***** Document segment *****
# Introduction to US Federal Government Contracts

* *This notebook is part of the [Government Procurement Queries](https://github.com/antontarasenko/gpq) project*

## The Dataset

The BigQuery dataset (17 years of data, 45mn transactions, $6.7tn worth of goods and services):

- [gpqueries:contracts](https://bigquery.cloud.google.com/dataset/gpqueries:contracts)

*Important:* You need a Google account and a Google Cloud project to access the data (both free). Google offers you to create a new project when you open BigQuery. Do it. Then you'll need to follow Google's instructions and enable BigQuery in this project.

## Table `gpqueries:contracts.raw`

Table [`gpqueries:contracts.raw`](https://bigquery.cloud.google.com/table/gpqueries:contracts.raw) contains the unmodified data from the [USASpending.gov archives](https://www.usaspending.gov/DownloadCenter/Pages/dataarchives.aspx). It's constructed from `<year>_All_Contracts_Full_20160515.csv.zip` files and includes contracts from 2000 to May 15, 2016.

Table `gpqueries:contracts.raw` contains 45M rows and 225 columns.

Each row refers to a transaction (a purchase or refund) made by a federal agency. It may be a pizza or an airplane.

The columns are grouped into categories:

- Transaction: `unique_transaction_id`-`baseandalloptionsvalue`
- Buyer (government agency): `maj_agency_cat`-`fundedbyforeignentity`
- Dates: `signeddate`-`lastdatetoorder`, `last_modified_date`
- Contract: `contractactiontype`-`programacronym`
- Contractor (supplier, vendor): `vendorname`-`statecode`
- Place of performance: `PlaceofPerformanceCity`-`placeofperformancecongressionaldistrict`
- Product or service bought: `psc_cat`-`manufacturingorganizationtype`
- General contract information: `agencyid`-`idvmodificationnumber`
- Competitive procedure: `solicitationid`-`statutoryexceptiontofairopportunity`
- Contractor details: `organizationaltype`-`otherstatutoryauthority`
- Contractor's executives: `prime_awardee_executive1`-`interagencycontractingauthority`

Detailed description for each variable is available in the official codebook:

- [`USAspending.govDownloadsDataDictionary.pdf`](https://www.usaspending.gov/DownloadCenter/Documents/USAspending.govDownloadsDataDictionary.pdf)
***** Material supplied *****
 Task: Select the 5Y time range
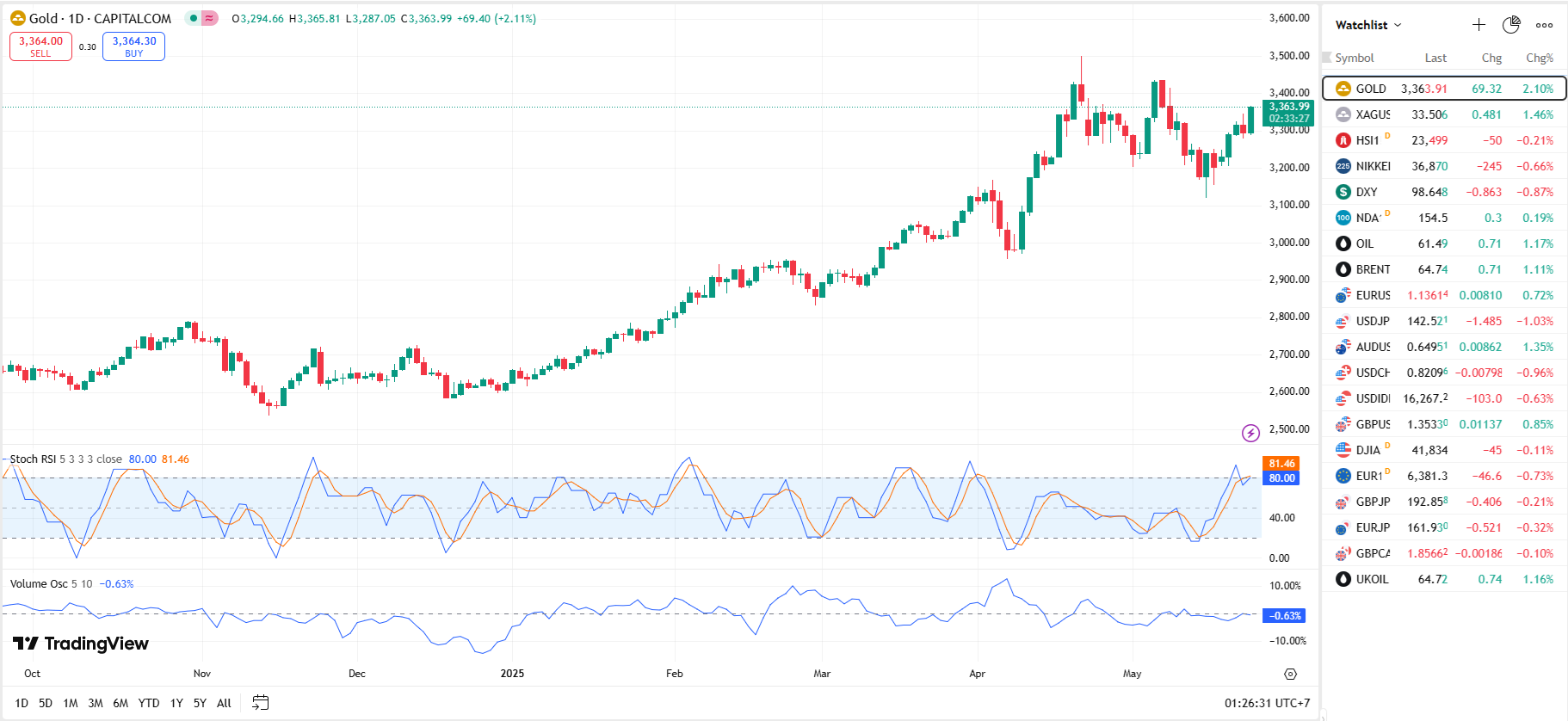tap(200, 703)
*****
***** Material supplied *****
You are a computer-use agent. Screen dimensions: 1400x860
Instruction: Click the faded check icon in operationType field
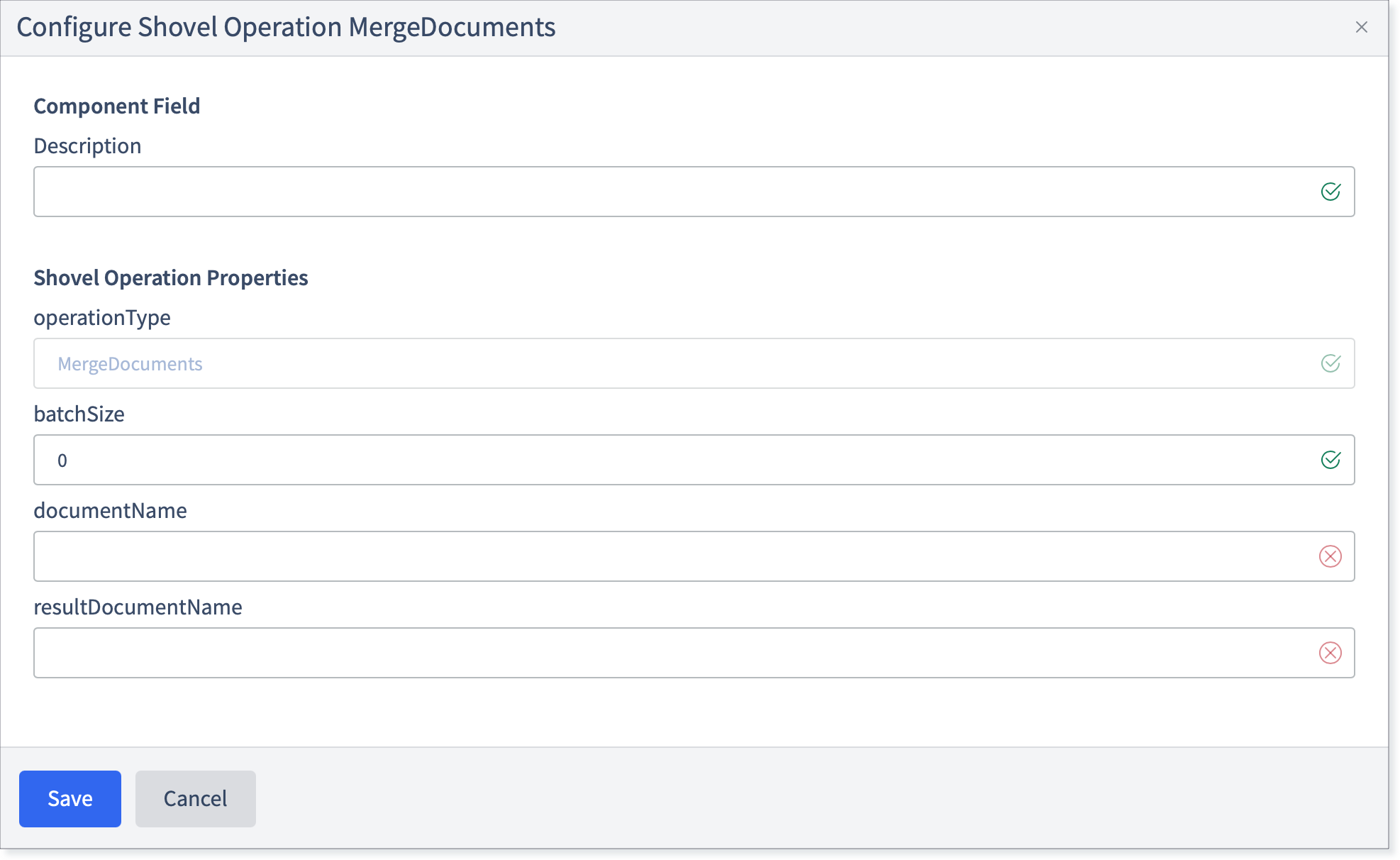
*****
Please state how many columns the table `gpqueries:contracts.raw` has, according to the introduction to federal contracts.

▶ _Response for this exercise_
225 columns.